* Problem details
Please put every line of the records below into a numbered list, skipping blank lines. Leave the pictures out.

* Given data
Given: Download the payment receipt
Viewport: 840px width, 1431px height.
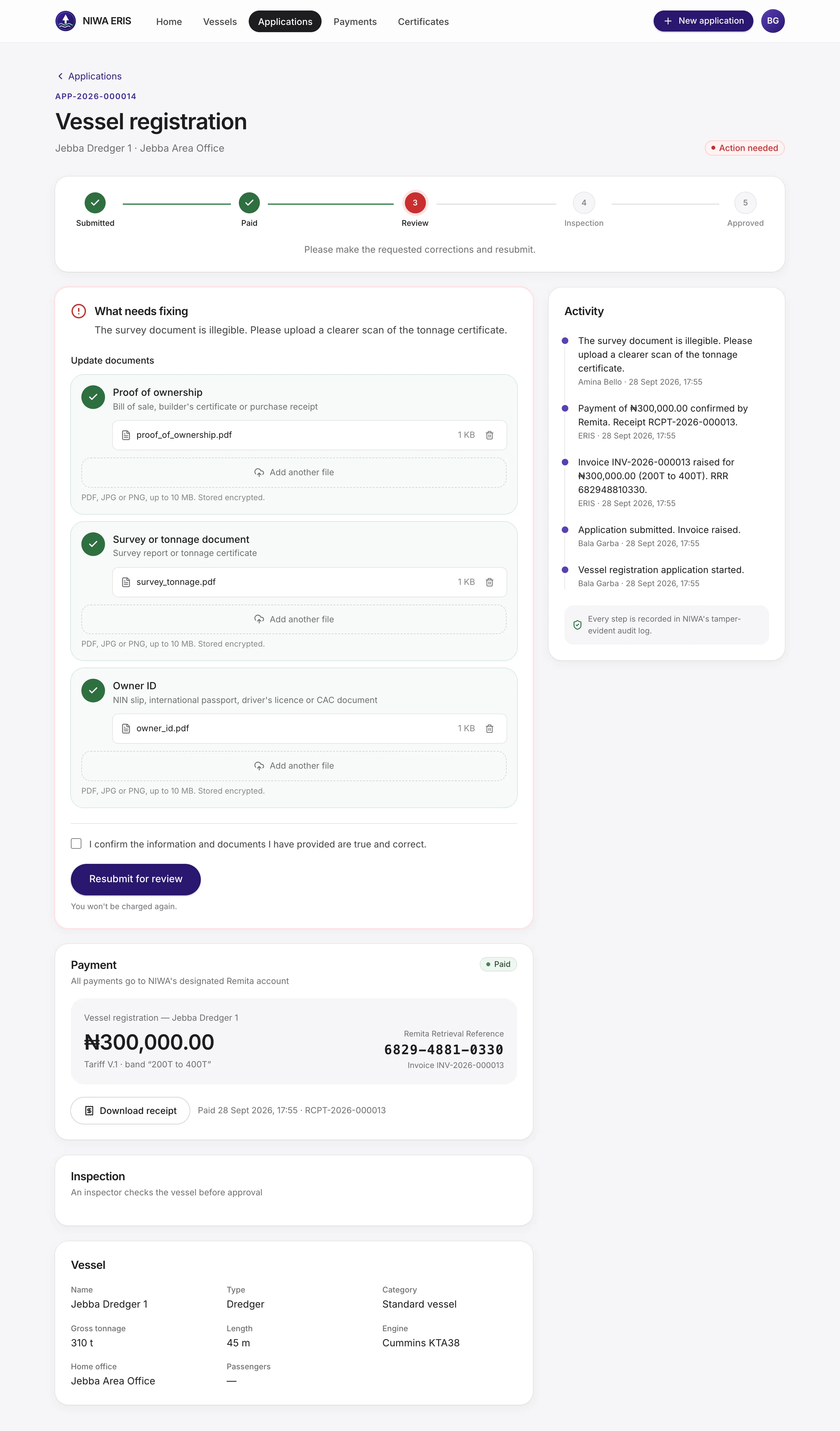Looking at the screenshot, I should pyautogui.click(x=130, y=1111).
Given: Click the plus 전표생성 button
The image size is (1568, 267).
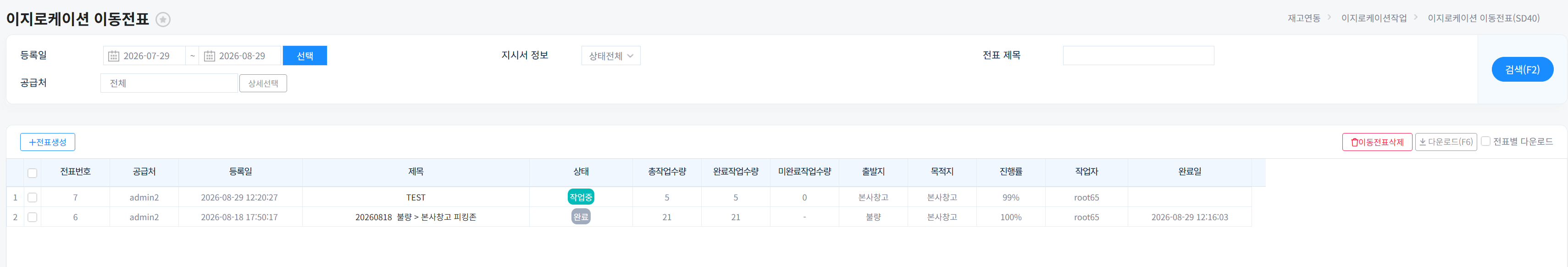Looking at the screenshot, I should pyautogui.click(x=48, y=142).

* Result of this task
1. Given: Download the payment receipt
2. Viewport: 840px width, 1431px height.
3. Looking at the screenshot, I should pyautogui.click(x=130, y=1111).
4. Given: Click the plus 전표생성 button
5. The image size is (1568, 267).
6. Looking at the screenshot, I should pyautogui.click(x=48, y=142).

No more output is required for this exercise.